我必须将词法分析器Sebesda的编程语言的结合（第4章，第2节）中的代码翻译成python。这就是我到目前为止所拥有的：

# Character classes #
LETTER = 0
DIGIT = 1
UNKNOWN = 99

# Token Codes #
INT_LIT = 10
IDENT = 11
ASSIGN_OP = 20
ADD_OP= 21
SUB_OP = 22
MULT_OP = 23
DIV_OP = 24
LEFT_PAREN = 25
RIGHT_PAREN = 26

charClass = ''
lexeme = ''
lexLen = 0
token = ''
nextToken = ''

### lookup - function to lookup operators and parentheses ###
###          and return the token                         ###
def lookup(ch):
    def left_paren():
        addChar()
        globals()['nextToken'] = LEFT_PAREN

    def right_paren():
        addChar()
        globals()['nextToken'] = RIGHT_PAREN

    def add():
        addChar()
        globals()['nextToken'] = ADD_OP

    def subtract():
        addChar()
        globals()['nextToken'] = SUB_OP

    def multiply():
        addChar()
        globals()['nextToken'] = MULT_OP

    def divide():
        addChar()
        globals()['nextToken'] = DIV_OP
    options = {')': right_paren, '(': left_paren, '+': add,
               '-': subtract, '*': multiply , '/': divide}

    if ch in options.keys():
        options[ch]()
    else:
        addChar()

### addchar- a function to add next char to lexeme ###
def addChar():
    #lexeme = globals()['lexeme']
    if(len(globals()['lexeme']) <=98):
        globals()['lexeme'] += nextChar
    else:
        print("Error. Lexeme is too long")

### getChar- a function to get the next Character of input and determine its character class ###
def getChar():
    globals()['nextChar'] = globals()['contents'][0]
    if nextChar.isalpha():
        globals()['charClass'] = LETTER
    elif nextChar.isdigit():
        globals()['charClass'] = DIGIT
    else:
        globals()['charClass'] = UNKNOWN
    globals()['contents'] = globals()['contents'][1:]

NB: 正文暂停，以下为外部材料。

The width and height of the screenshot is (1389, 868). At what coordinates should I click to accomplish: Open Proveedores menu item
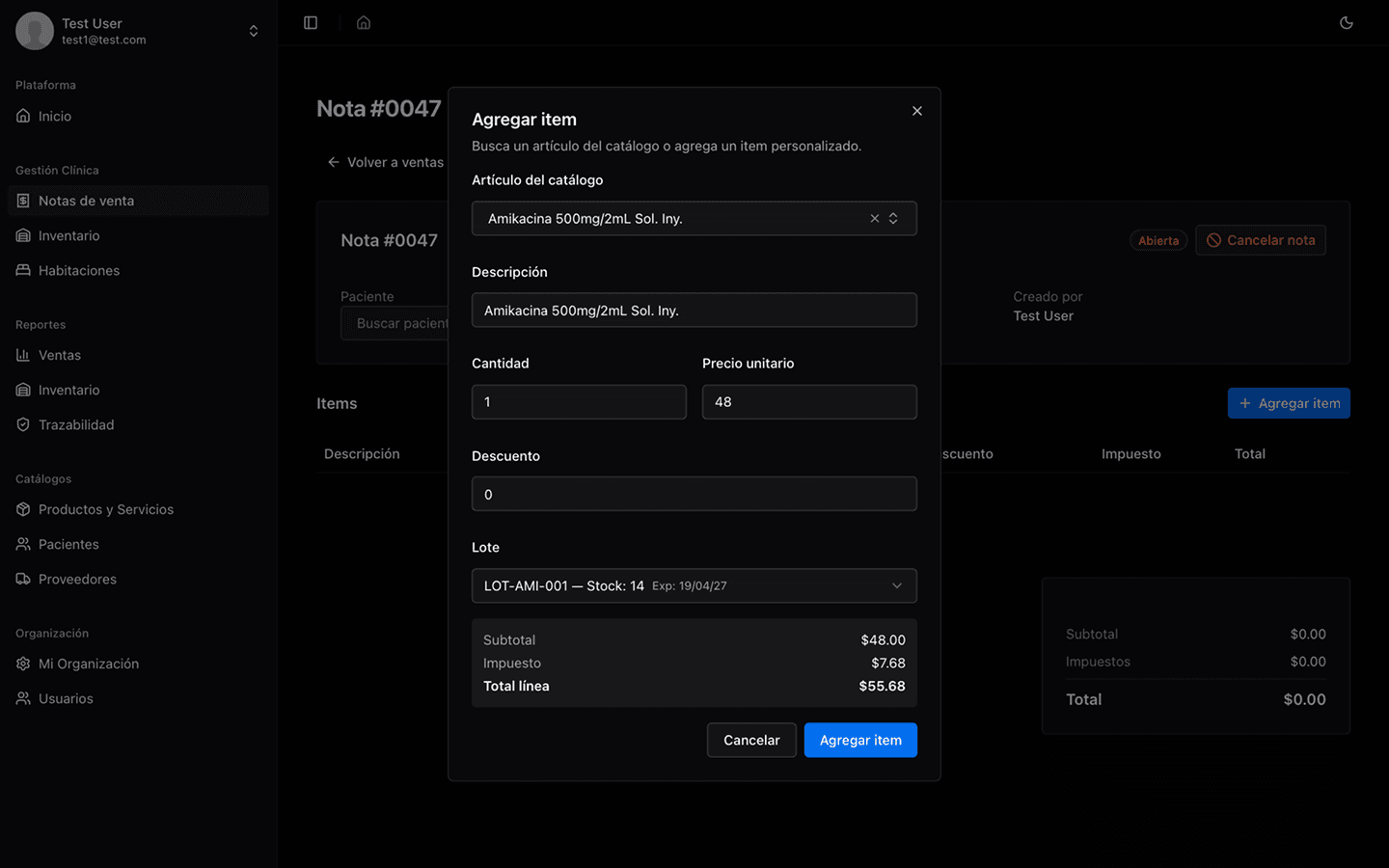[77, 579]
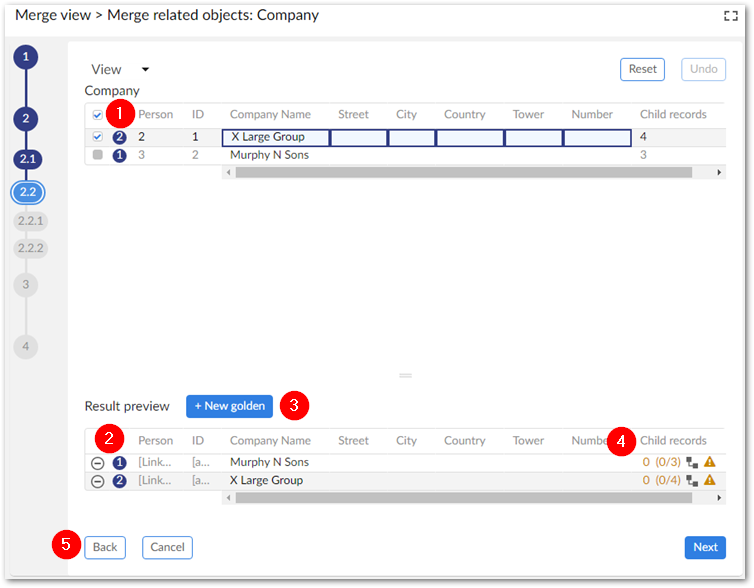The width and height of the screenshot is (754, 588).
Task: Check the Murphy N Sons row checkbox
Action: pos(97,155)
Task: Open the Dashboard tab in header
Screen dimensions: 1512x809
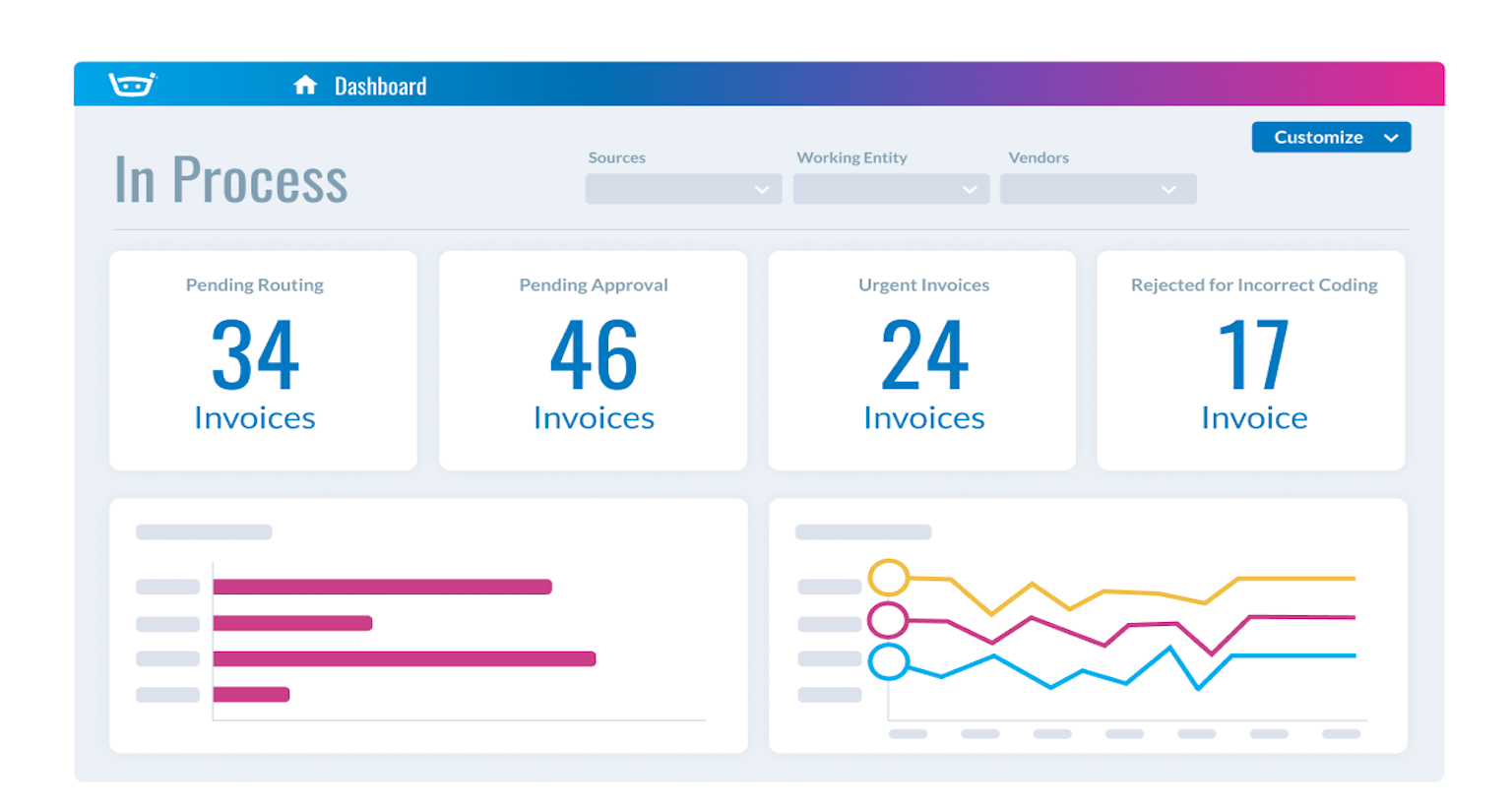Action: tap(380, 87)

## getNonBlank() - function to call getChar() until it returns a non whitespace character ##
def getNonBlank():
    while nextChar.isspace():
        getChar()

## lex- simple lexical analyzer for arithmetic functions ##
def lex():
    globals()['lexLen'] = 0
    getNonBlank()
    def letterfunc():
        globals()['lexeme'] = ''
        addChar()
        getChar()
        while(globals()['charClass'] == LETTER or globals()['charClass'] == DIGIT):
            addChar()
            getChar()
        globals()['nextToken'] = IDENT

    def digitfunc():
        globals()['lexeme'] = ''
        addChar()
        getChar()
        while(globals()['charClass'] == DIGIT):
            addChar()
            getChar()
        globals()['nextToken'] = INT_LIT

    def unknownfunc():
        globals()['lexeme'] = ''
        lookup(nextChar)
        getChar()

    lexDict = {LETTER: letterfunc, DIGIT: digitfunc, UNKNOWN: unknownfunc}
    if charClass in lexDict.keys():
        lexDict[charClass]()
    print('The next token is: '+ str(globals()['nextToken']) + ' The next lexeme is: ' + globals()['lexeme'])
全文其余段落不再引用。